**Task statement:**
Whenever a line in the records below contains "wkładają", pick it out.
· · · · · · ·
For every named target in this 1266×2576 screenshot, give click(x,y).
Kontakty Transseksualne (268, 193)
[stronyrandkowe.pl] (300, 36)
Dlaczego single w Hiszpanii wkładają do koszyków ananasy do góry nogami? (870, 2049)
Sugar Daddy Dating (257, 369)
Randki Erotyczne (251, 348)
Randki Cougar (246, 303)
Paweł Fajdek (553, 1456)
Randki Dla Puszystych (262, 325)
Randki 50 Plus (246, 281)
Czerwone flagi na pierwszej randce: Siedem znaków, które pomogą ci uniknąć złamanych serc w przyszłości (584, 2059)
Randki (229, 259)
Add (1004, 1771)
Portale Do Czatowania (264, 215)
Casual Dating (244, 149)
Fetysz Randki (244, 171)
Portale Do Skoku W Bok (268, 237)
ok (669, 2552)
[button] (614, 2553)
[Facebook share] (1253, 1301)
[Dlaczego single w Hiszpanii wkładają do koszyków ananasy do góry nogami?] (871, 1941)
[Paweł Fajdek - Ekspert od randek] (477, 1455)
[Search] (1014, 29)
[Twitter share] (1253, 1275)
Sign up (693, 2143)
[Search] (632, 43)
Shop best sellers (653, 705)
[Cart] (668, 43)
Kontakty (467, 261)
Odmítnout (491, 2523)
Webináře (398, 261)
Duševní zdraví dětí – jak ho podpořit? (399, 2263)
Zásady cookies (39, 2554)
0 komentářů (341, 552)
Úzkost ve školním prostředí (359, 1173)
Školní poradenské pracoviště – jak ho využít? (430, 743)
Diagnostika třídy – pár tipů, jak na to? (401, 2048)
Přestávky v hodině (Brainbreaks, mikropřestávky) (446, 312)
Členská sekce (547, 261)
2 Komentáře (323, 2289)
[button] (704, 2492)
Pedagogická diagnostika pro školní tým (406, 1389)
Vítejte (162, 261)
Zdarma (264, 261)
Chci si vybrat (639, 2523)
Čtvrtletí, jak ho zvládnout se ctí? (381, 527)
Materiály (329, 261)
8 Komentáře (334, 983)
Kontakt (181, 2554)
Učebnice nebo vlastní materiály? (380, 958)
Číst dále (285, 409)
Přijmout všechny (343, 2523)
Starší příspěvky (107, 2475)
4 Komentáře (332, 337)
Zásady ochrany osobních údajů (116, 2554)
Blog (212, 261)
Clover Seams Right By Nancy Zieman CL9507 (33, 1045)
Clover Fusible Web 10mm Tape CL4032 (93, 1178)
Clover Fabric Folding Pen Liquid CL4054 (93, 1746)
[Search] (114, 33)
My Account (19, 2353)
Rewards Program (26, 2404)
· · · · · · ·
**Answer box:**
Dlaczego single w Hiszpanii wkładają do koszyków ananasy do góry nogami? (870, 2049)
[Dlaczego single w Hiszpanii wkładają do koszyków ananasy do góry nogami?] (871, 1941)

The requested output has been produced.